Hanmeng Liu


2023

pdf
GLUE-X: Evaluating Natural Language Understanding Models from an Out-of-Distribution Generalization Perspective
Linyi Yang | Shuibai Zhang | Libo Qin | Yafu Li | Yidong Wang | Hanmeng Liu | Jindong Wang | Xing Xie | Yue Zhang
Findings of the Association for Computational Linguistics: ACL 2023

Pre-trained language models (PLMs) are known to improve the generalization performance of natural language understanding models by leveraging large amounts of data during the pre-training phase.

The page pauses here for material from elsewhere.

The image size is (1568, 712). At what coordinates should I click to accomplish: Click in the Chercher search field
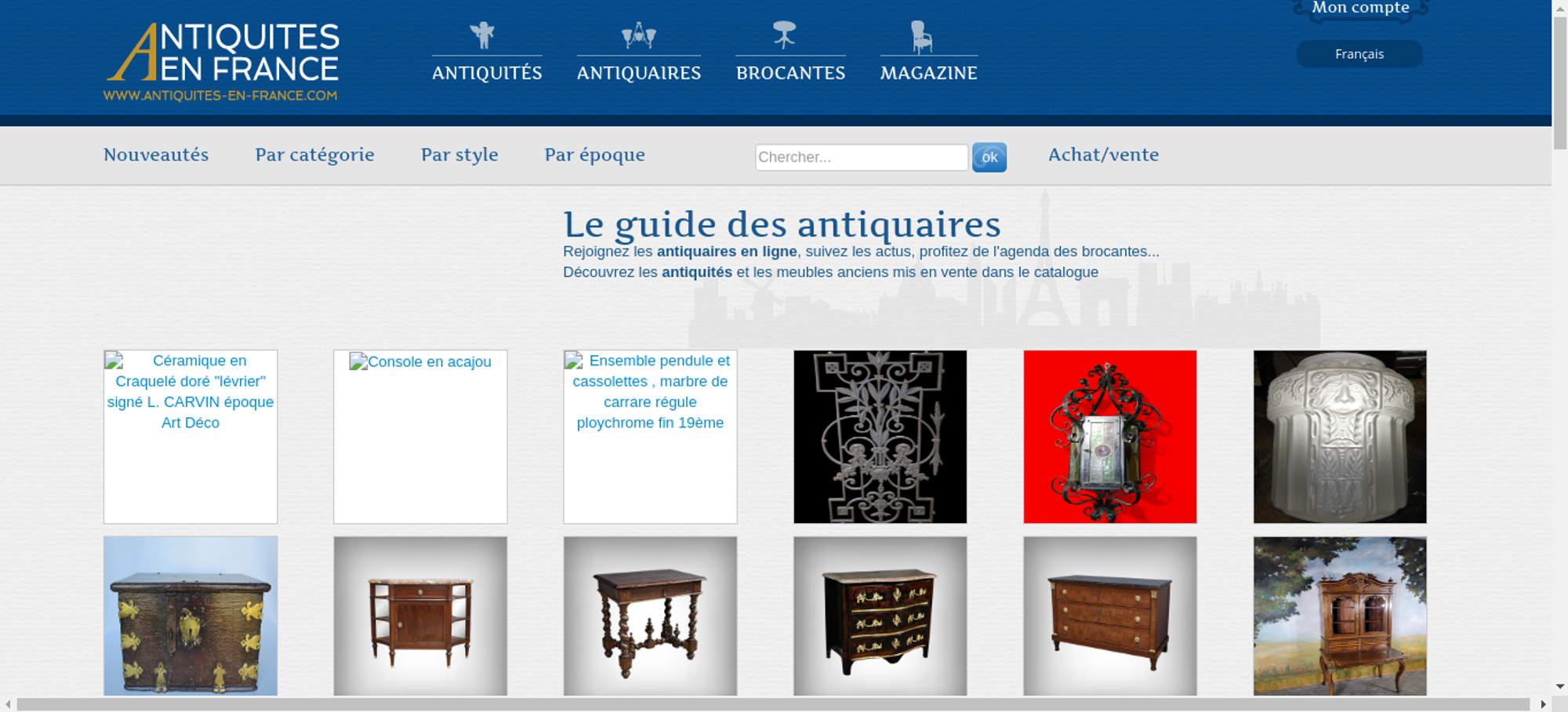[861, 158]
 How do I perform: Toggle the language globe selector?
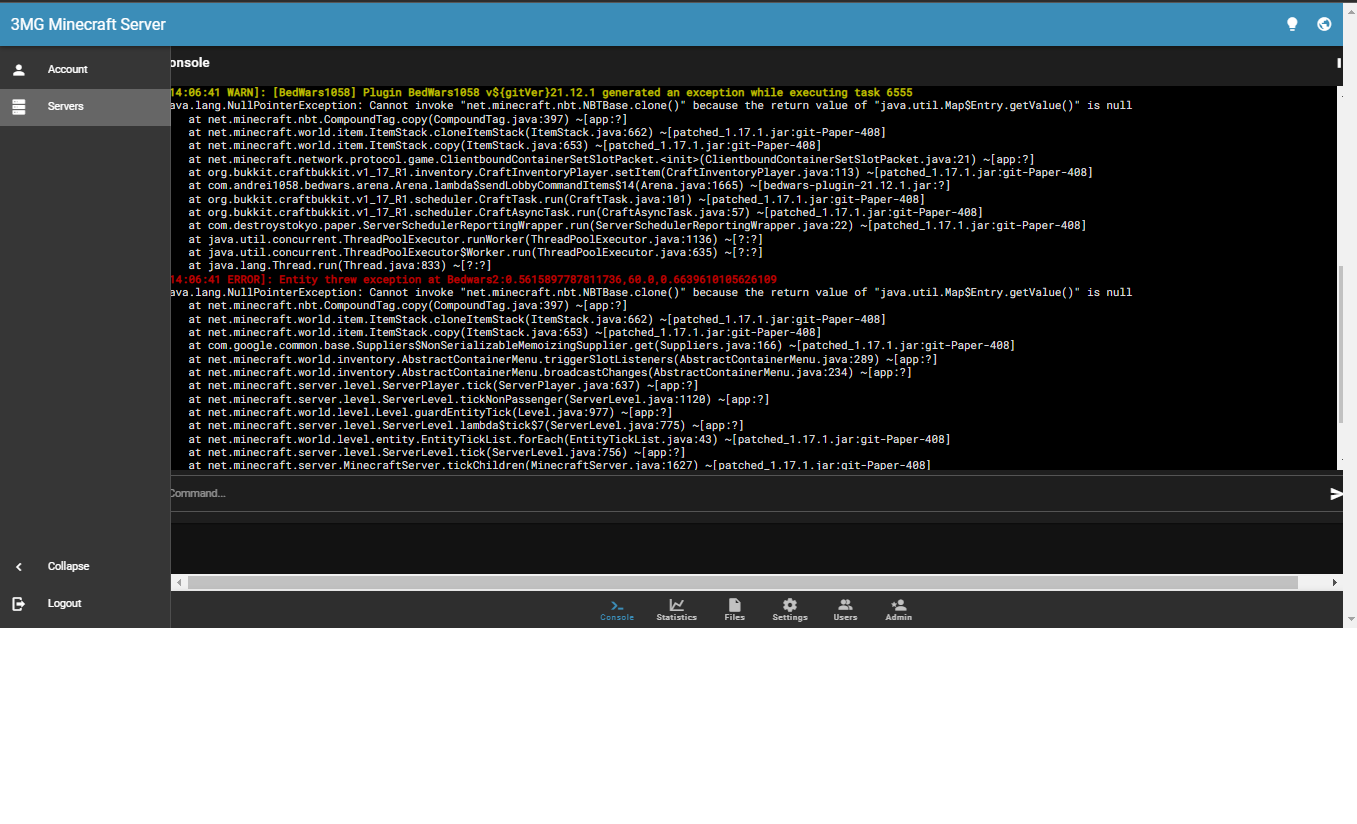(x=1325, y=23)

However, the out-of-distribution (OOD) generalization problem remains a challenge in many NLP tasks, limiting the real-world deployment of these methods. This paper presents the first attempt at creating a unified benchmark named GLUE-X for evaluating OOD robustness in NLP models, highlighting the importance of OOD robustness and providing insights on how to measure the robustness of a model and how to improve it. The benchmark includes 13 publicly available datasets for OOD testing, and evaluations are conducted on 8 classic NLP tasks over 21 popularly used PLMs. Our findings confirm the need for improved OOD accuracy in NLP tasks, as significant performance degradation was observed in all settings compared to in-distribution (ID) accuracy.

pdf
LogiCoT: Logical Chain-of-Thought Instruction Tuning
Hanmeng Liu | Zhiyang Teng | Leyang Cui | Chaoli Zhang | Qiji Zhou | Yue Zhang
Findings of the Association for Computational Linguistics: EMNLP 2023

Generative Pre-trained Transformer 4 (GPT-4) demonstrates impressive chain-of-thought reasoning ability. Recent work on self-instruction tuning, such as Alpaca, has focused on enhancing the general proficiency of models. These instructions enable the model to achieve performance comparable to GPT-3.5 on general tasks like open-domain text generation and paraphrasing. However, they fall short of helping the model handle complex reasoning tasks. To bridge the gap, this paper presents LogiCoT, a new instruction-tuning dataset for Logical Chain-of-Thought reasoning with GPT-4. We elaborate on the process of harvesting instructions for prompting GPT-4 to generate chain-of-thought rationales. LogiCoT serves as an instruction set for teaching models of logical reasoning and elicits general reasoning skills.

2021

pdf
Solving Aspect Category Sentiment Analysis as a Text Generation Task
Jian Liu | Zhiyang Teng | Leyang Cui | Hanmeng Liu | Yue Zhang
Proceedings of the 2021 Conference on Empirical Methods in Natural Language Processing

Aspect category sentiment analysis has attracted increasing research attention. The dominant methods make use of pre-trained language models by learning effective aspect category-specific representations, and adding specific output layers to its pre-trained representation. We consider a more direct way of making use of pre-trained language models, by casting the ACSA tasks into natural language generation tasks, using natural language sentences to represent the output. Our method allows more direct use of pre-trained knowledge in seq2seq language models by directly following the task setting during pre-training. Experiments on several benchmarks show that our method gives the best reported results, having large advantages in few-shot and zero-shot settings.